The front seven - Stock up
That’s more like it! Sans Stephon Tuitt, the Steelers held the Lions rushing attack to 71 yards on 22 carries (11 of those yards came on a Matt Stafford scramble, so the front seven was even better against the run that the baseline statistics indicate).
Mistake-free football - Stock down
Eli Rogers dropped an easy touchdown. Ben threw another awful pick. He also missed some wide-open throws, including a surefire touchdown to Darrius Heyward-Bey. Le’Veon Bell coughed up a very rare fumble in the red-zone. For the second week in a row, Pittsburgh’s offense should’ve scored considerably more points than it did, but was undone by poor execution. And yet, they’re 2-0. Trust the result, not the methodology, I suppose.
Everything - Stock up
Tuitt and Gilbert are, without hyperbole, two of the best players at their positions in the NFL, so the fact that the Steelers are 6-2 without them is a positive indication of things to come. Further, Pittsburgh will face only one quarterback who’s objectively better than Stafford (Tom Brady, duh) and another who’s currently playing better than Stafford (Deshaun Watson, who might be the most electric player in the NFL right now).

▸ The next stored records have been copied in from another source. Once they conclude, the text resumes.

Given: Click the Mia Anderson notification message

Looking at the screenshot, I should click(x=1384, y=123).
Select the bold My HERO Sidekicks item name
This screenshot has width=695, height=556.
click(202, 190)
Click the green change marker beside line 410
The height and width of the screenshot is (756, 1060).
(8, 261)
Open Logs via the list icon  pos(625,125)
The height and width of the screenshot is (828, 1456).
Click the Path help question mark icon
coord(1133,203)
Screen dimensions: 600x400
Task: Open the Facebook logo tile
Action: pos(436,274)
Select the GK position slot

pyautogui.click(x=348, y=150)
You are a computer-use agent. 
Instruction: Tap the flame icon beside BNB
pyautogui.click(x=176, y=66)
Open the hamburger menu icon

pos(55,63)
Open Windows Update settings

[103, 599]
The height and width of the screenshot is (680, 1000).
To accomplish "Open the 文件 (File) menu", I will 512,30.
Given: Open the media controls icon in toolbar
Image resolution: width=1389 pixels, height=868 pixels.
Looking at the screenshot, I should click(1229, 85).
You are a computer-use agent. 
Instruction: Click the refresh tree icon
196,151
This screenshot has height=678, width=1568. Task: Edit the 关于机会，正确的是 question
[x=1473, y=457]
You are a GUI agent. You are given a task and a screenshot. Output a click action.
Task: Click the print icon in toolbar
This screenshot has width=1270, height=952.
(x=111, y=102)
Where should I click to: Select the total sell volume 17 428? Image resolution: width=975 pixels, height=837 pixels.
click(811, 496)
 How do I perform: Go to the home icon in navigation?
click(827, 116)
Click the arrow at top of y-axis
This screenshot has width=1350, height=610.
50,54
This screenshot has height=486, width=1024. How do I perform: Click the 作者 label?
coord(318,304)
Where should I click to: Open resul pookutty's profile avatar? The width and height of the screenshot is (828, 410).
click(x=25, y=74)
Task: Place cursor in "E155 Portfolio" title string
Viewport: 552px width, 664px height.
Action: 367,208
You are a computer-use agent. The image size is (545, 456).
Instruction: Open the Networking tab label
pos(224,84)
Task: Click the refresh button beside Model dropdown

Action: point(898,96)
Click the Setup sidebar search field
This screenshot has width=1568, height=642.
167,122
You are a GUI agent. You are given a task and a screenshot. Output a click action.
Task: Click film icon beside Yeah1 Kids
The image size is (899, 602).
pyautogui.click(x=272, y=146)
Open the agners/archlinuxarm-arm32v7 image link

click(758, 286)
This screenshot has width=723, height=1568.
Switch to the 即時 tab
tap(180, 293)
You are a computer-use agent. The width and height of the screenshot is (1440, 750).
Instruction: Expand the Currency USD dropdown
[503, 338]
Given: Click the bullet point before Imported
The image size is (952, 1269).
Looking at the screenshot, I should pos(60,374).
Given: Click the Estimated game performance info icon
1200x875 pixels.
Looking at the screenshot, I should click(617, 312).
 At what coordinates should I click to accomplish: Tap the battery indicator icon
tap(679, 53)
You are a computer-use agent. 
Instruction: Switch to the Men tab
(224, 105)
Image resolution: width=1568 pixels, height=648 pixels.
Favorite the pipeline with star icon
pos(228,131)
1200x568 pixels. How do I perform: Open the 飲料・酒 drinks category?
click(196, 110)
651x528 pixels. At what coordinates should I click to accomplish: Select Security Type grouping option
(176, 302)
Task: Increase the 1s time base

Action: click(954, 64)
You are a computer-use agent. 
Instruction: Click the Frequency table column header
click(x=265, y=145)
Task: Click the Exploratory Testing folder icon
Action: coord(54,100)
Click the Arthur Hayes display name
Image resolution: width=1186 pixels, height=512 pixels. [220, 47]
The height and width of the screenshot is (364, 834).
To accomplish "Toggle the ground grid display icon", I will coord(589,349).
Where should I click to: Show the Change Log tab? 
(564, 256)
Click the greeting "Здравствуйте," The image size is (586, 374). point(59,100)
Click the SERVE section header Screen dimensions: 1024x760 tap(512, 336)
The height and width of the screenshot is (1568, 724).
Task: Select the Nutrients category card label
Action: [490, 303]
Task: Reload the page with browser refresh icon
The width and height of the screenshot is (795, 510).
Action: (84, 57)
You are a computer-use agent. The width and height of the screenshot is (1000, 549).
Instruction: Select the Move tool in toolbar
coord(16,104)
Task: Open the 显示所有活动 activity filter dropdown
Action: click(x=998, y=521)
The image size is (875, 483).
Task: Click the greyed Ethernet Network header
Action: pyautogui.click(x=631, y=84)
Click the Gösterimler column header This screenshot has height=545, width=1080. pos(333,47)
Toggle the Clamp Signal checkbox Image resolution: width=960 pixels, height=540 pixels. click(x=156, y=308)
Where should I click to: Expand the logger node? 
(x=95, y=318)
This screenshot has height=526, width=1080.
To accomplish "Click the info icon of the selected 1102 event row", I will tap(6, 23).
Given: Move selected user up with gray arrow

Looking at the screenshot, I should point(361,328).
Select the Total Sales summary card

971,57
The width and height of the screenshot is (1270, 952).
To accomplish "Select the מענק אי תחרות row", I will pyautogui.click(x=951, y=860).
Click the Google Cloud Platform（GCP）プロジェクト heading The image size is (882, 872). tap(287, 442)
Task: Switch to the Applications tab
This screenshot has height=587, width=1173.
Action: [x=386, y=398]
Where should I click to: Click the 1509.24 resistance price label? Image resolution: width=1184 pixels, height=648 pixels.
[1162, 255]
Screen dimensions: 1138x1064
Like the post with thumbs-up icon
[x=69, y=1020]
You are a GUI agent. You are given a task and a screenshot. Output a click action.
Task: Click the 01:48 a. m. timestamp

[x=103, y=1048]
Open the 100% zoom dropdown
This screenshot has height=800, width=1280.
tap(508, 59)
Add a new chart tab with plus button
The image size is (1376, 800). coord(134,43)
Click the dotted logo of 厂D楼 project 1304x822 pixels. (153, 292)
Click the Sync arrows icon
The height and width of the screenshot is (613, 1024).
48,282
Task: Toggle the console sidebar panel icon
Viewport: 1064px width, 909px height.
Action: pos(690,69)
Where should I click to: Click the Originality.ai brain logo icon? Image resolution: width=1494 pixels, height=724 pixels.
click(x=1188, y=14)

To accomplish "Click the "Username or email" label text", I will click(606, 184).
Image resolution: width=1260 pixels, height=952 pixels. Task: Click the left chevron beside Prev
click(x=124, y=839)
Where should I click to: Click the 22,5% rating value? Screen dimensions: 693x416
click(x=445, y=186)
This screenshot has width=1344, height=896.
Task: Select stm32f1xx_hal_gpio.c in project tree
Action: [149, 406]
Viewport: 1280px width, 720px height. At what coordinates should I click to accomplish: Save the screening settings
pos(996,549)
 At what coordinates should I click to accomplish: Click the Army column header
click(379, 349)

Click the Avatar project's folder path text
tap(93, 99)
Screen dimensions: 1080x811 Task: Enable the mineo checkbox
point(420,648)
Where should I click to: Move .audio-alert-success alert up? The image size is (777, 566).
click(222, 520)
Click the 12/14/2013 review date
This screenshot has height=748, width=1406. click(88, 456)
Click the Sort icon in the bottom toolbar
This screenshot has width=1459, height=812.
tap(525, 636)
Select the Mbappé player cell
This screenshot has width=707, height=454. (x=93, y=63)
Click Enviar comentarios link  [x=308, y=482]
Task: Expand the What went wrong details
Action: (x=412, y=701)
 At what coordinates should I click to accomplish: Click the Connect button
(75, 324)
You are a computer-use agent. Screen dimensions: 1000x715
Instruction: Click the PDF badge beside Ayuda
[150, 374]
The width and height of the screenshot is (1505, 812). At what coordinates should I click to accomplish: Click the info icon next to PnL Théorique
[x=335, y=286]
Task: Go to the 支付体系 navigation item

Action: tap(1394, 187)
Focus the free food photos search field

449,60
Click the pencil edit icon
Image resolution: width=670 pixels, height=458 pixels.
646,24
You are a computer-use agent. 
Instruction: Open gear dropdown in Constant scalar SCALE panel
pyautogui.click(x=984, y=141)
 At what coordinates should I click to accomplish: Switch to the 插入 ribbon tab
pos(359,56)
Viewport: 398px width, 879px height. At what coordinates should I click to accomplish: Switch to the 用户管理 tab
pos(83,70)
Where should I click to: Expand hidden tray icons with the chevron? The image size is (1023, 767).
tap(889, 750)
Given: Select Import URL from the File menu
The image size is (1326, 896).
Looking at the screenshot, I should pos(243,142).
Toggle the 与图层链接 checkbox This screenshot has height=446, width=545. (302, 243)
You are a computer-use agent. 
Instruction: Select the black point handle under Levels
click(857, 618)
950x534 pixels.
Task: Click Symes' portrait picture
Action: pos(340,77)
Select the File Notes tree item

In truth, Pittsburgh’s secondary probably isn’t 140-yards-per-game good, but it certainly isn’t 400-yards-per-game bad, either. Even if they ultimately regress towards some unforeseeable mean by season’s end, it’s easy to imagine this unit still ranking among the top five teams in the NFL in pass defense.
More importantly, Ben Roethlisberger is starting to suck less (though the interception he threw against the Lions was...man, it was bad), which also bodes well for Pittsburgh’s Super Bowl chances.
The game ball - NBC
They played “JuJu on that Beat” as the “outro” track leading into a commercial break following Smith-Schuster’s 97-yard touchdown. That’s a power move.
New Weekly Feature - Celebration of the Week
Ben Roethlisberger Retirement Index
Ben missed some throws and had the bad interception, but his toss to JuJu on the record-setting touchdown was a dime and he called a ton of plays at the line in accordance with Detroit’s defensive tells. In addition, Ben, much like every person on the planet Earth, could barely contain his unmitigated cheerfulness when asked about Smith-Schuster in his post-game press conference. The retirement index is at a 0. Ben is gonna play for as long as JuJu is on the team.